Saltwater Aquarium Tips for Beginners

Saltwater aquarium tips

Tips For Starting A Saltwater Aquarium

If you are interested in starting a saltwater aquarium you have come to the right place. For starters, you don’t need any experience with keeping aquariums but a little understanding can be helpful. This article is an overview of things you will need to consider when starting a saltwater aquarium.  Be sure to read up on topics and do plenty of research before setting up a saltwater aquarium because the cost of owning a saltwater aquarium can be considerably more in comparison to fresh water aquariums and it will leave you very discouraged. Below you will find a few saltwater aquarium tips for beginners that will help you get started.

Educating Yourself About Saltwater Aquarium Setups.

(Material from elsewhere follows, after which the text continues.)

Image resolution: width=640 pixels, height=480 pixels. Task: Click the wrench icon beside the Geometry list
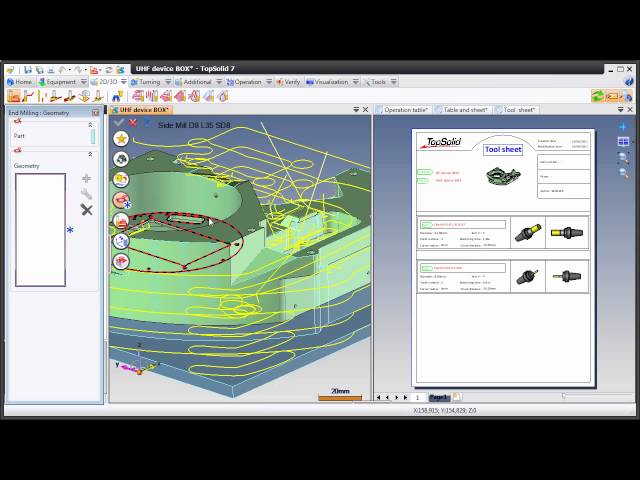(x=86, y=194)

One of the most important things you can do as a new hobbyist is learn as much as you can about the hobby. Become a consumer of all the information you can find. You’re using a great saltwater aquarium resource right now, and I’m not just talking about my website 🙂 The internet, is full a great information on saltwater aquariums.

Tank Size and Location

I always recommend for newer hobbyist to purchase the biggest aquarium they can afford and fit into your desired location. Not only do they maintain more stable water parameters but it will allow you to grow as time goes on. With larger aquariums, when something goes wrong in your tank it will happen a lot slower then in a smaller tank. I would suggest no smaller then 30 gallons for your first tank. Tanks smaller then 30 gallons will work but they should be kept by more experienced saltwater aquarium hobbyist.

Where you place your aquarium needs to have some thought behind it and can offer you the things you need to serve you and your aquarium, well. Below you will find some questions that you need to ask yourself to find the right spot for your saltwater aquarium setup

  • Is this location structurally strong enough? A gallon of water weighs 8 lbs. So a 55 gallon aquarium filled with water weighs 440 lbs. and thats before any live rock or substrate. The location needs to be able to handle that amount of weight.
  • Does the Sun shine directly on this location?  Direct sunlight can cause significant algae blooms as well as large temperature fluctuations.
  • Does this location have fluctuating temperatures? Locations next to heaters as well as air-conditioners are not ideal locations. Saltwater aquariums need to maintain constant temperatures of 78-80 degrees fahrenheit and locations of fluctuating temperatures can become problematic.
  • Is there an electrical outlets nearby (preferably GFI outlet)? Saltwater aquariums require multiple electrical outlets for equipment such as lights, power-heads and return pumps. Unless you have an electrician in the family, it can add to the overall cost, to install outlets.
  • Does this location have access to water? Take it for me, a location that is not easily accessible to water can and will, probably become one of the biggest headaches in your saltwater aquarium project. If it’s difficult to do a water change or top off water evaporation, your not going to do it.  These things are very important to maintaining a successful saltwater aquarium and need to be completed regularly.
  • What is the flooring made of? Can it get wet? I’m to keep this one short…  Do you want your carpet smelling like dirty salty old fish water? Wood floors are ok but tile in best.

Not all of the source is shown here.